= Requirement =
Can you reproduce word for word the rows from the line containing "The width and" through the line containing "click(x=155, y=466)", both ends included, leaving out the pictures?

= Supplied material =
-- begin --

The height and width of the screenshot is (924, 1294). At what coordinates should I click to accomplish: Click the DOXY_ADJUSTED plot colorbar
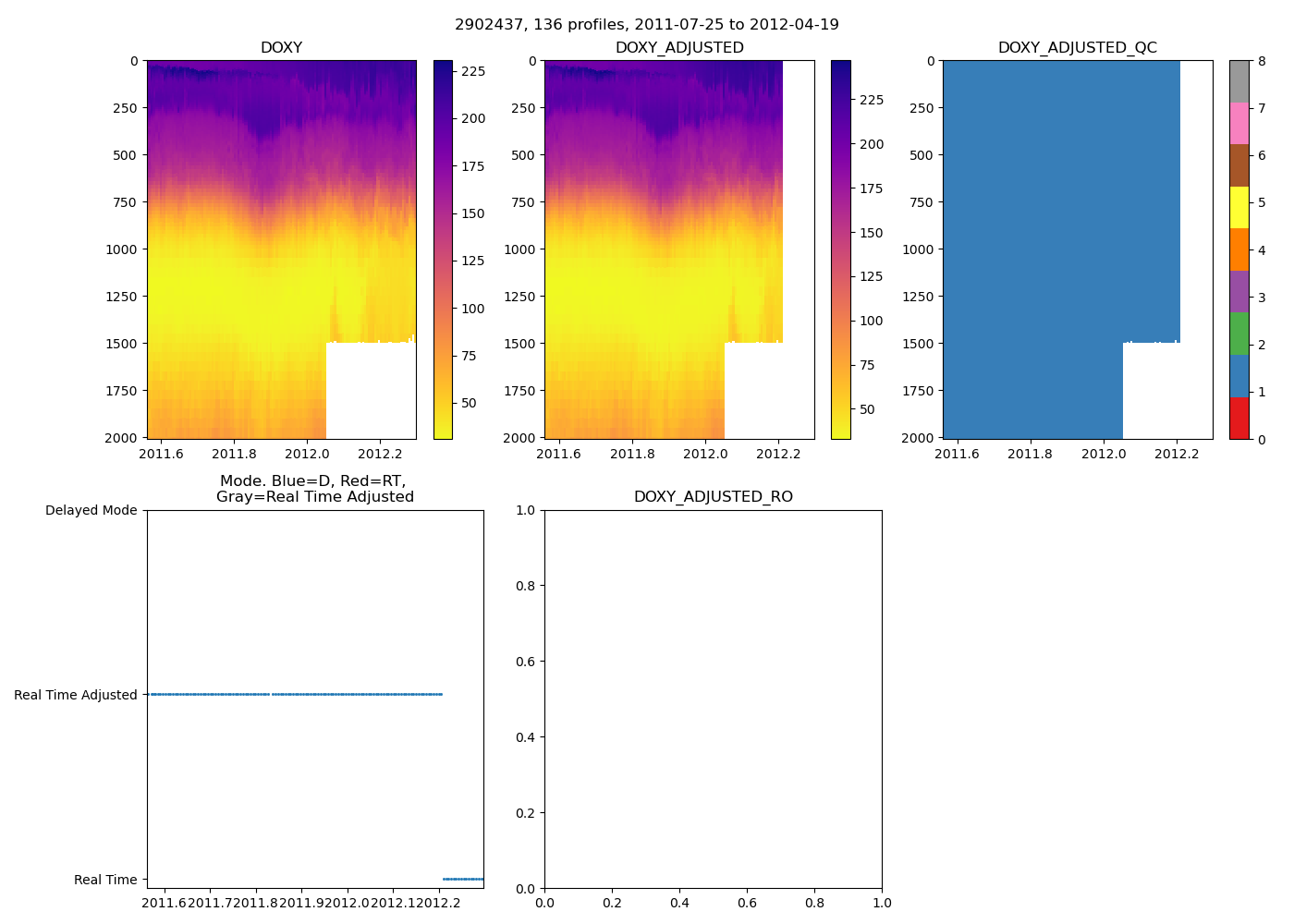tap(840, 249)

-- end --
-- begin --

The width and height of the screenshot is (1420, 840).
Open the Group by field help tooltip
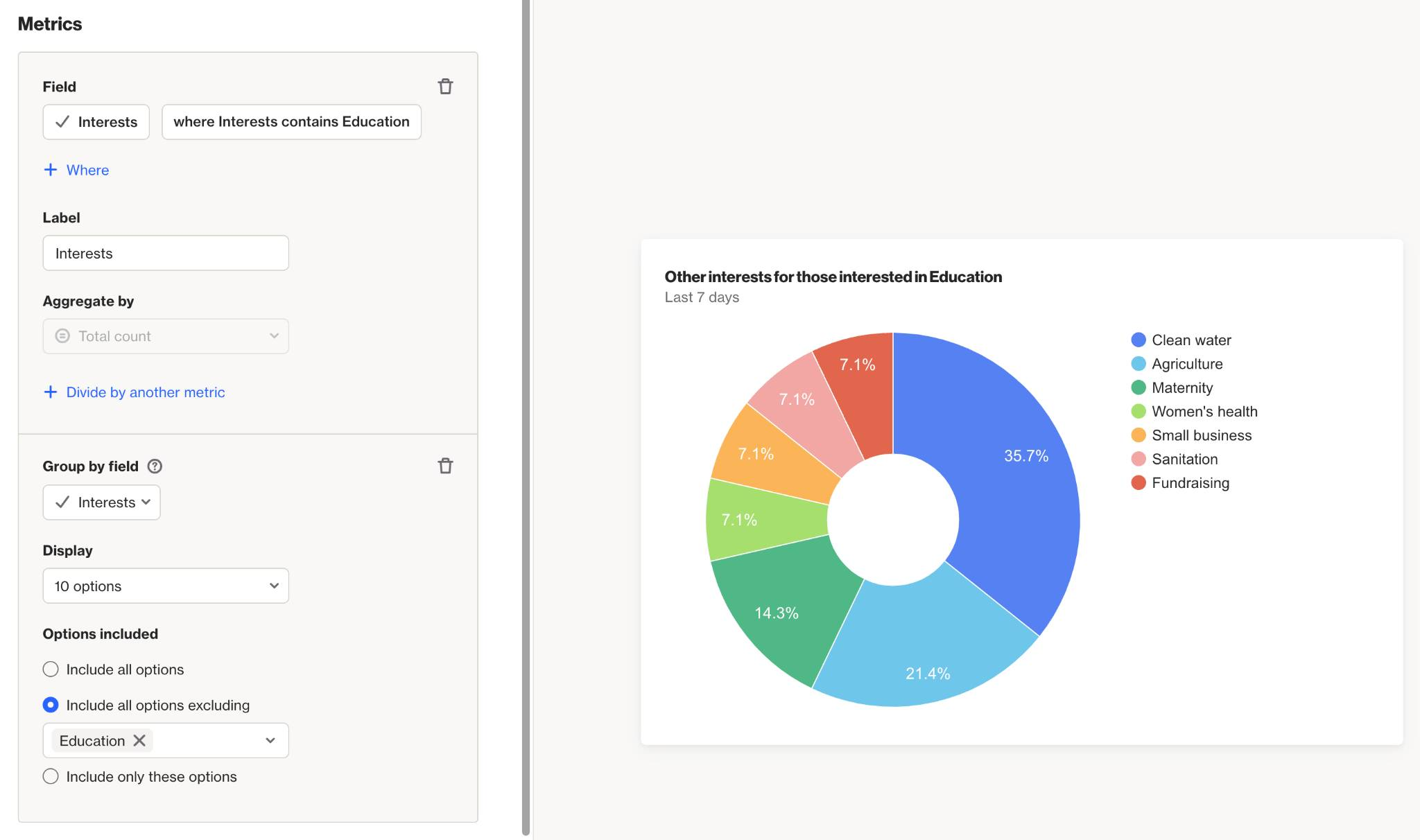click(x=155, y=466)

-- end --
-- begin --

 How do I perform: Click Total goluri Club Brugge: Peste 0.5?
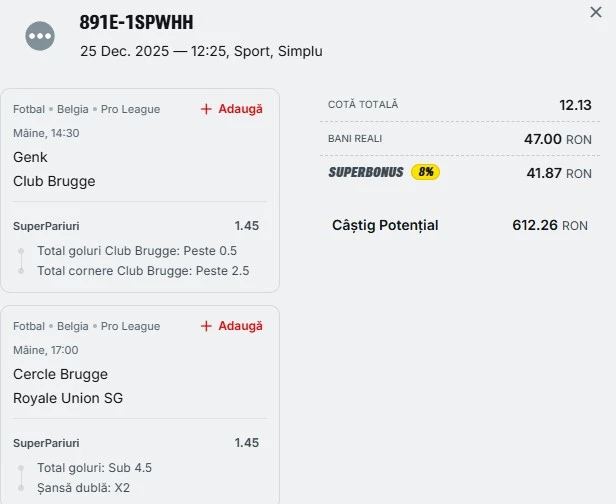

-- end --

= Correct response =
The width and height of the screenshot is (1420, 840).
Open the Group by field help tooltip
click(x=155, y=466)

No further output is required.